L’allégation par les industriels d’une prétendue préférence locale pour le sucre laisse sans voix. De deux choses l’une : soit, effectivement, cette préférence est culturelle, mais alors elle ne doit pas être entretenue, pour des raisons évidentes de santé publique, soit, au contraire, cette préférence est fictive, et elle se justifie encore moins. Il n’est pas non plus interdit de s’interroger sur la motivation réelle de cette explication.
Cela m’amène à la seconde question, celle des dates limites de consommation. Même constat et même réaction : qu’il puisse y avoir des dates limites de consommation selon que le produit est destiné au marché hexagonal ou au marché ultramarin est totalement injustifiable et totalement aberrant.

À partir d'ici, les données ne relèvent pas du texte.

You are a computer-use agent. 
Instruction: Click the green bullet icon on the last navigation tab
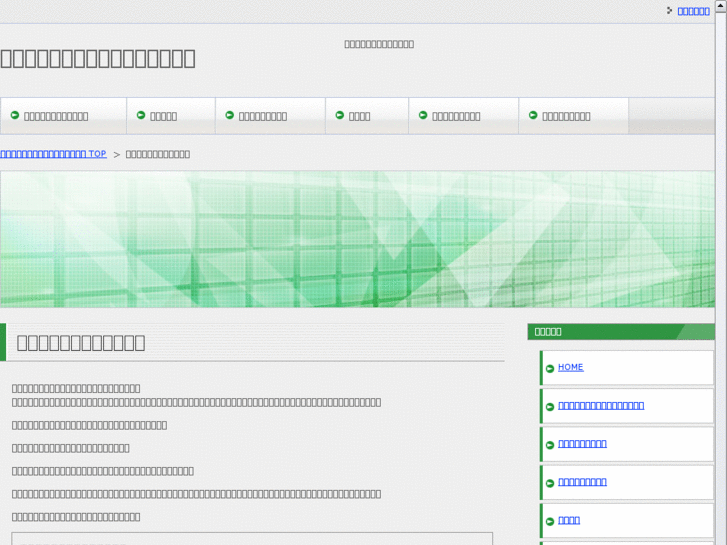point(533,115)
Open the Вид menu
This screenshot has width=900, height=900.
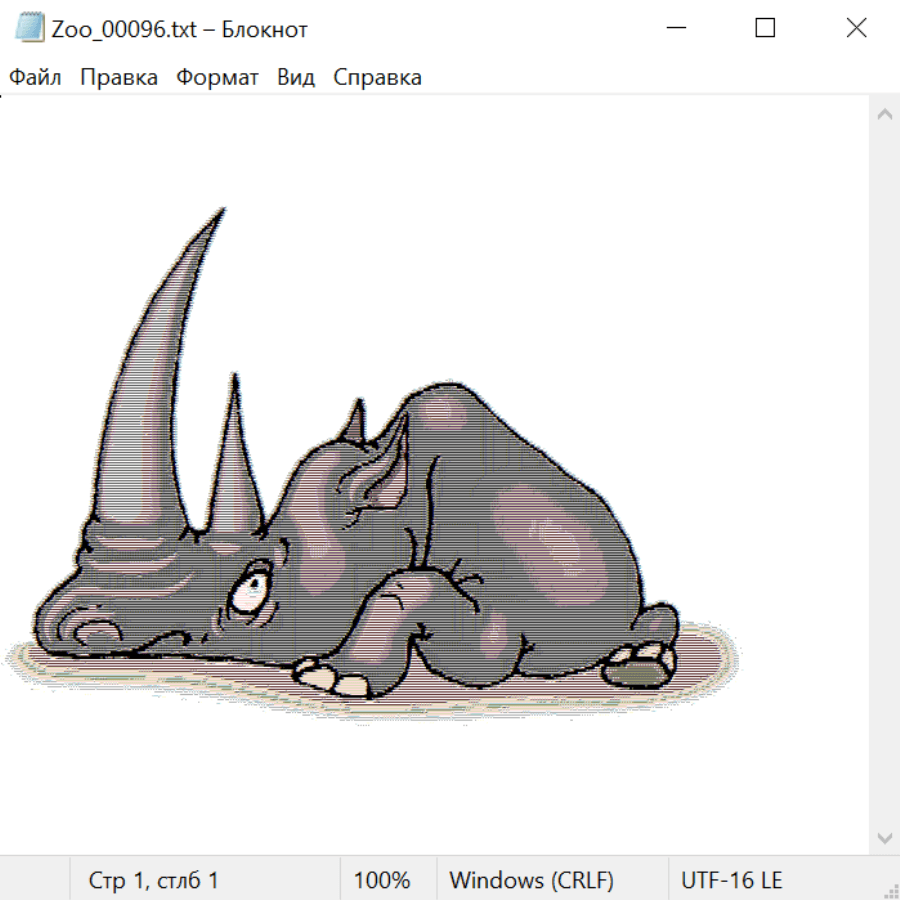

C’est, en tout cas, une illustration parfaite de l’anecdote que nous contait il y a peu Mme la garde des sceaux – certains ici s’en souviendront, sans doute –, qui, en arrivant en France, n’a pas retrouvé dans l’Hexagone le gruyère de son enfance. Et pour cause, ce dernier « picotait » !
Plaisanterie mise à part, encore une fois, les chiffres mentionnés par M. le rapporteur sont édifiants : il est tout bonnement invraisemblable que le délai de péremption affiché pour la consommation d’un produit soit de cinquante-cinq jours en outre-mer, quand il n’est que de trente jours en France.
Nous rejoignons votre raisonnement implacable, monsieur le rapporteur : compte tenu des conditions de transport desdits produits, s’il y avait un délai limite de consommation différencié, il devrait être avancé et non reculé ! Ou bien serait-ce que les produits en question contiennent davantage de conservateurs ? Soit dit en passant, il faudrait peut-être, d’ailleurs, reculer toutes les dates de péremption, y compris dans l’Hexagone.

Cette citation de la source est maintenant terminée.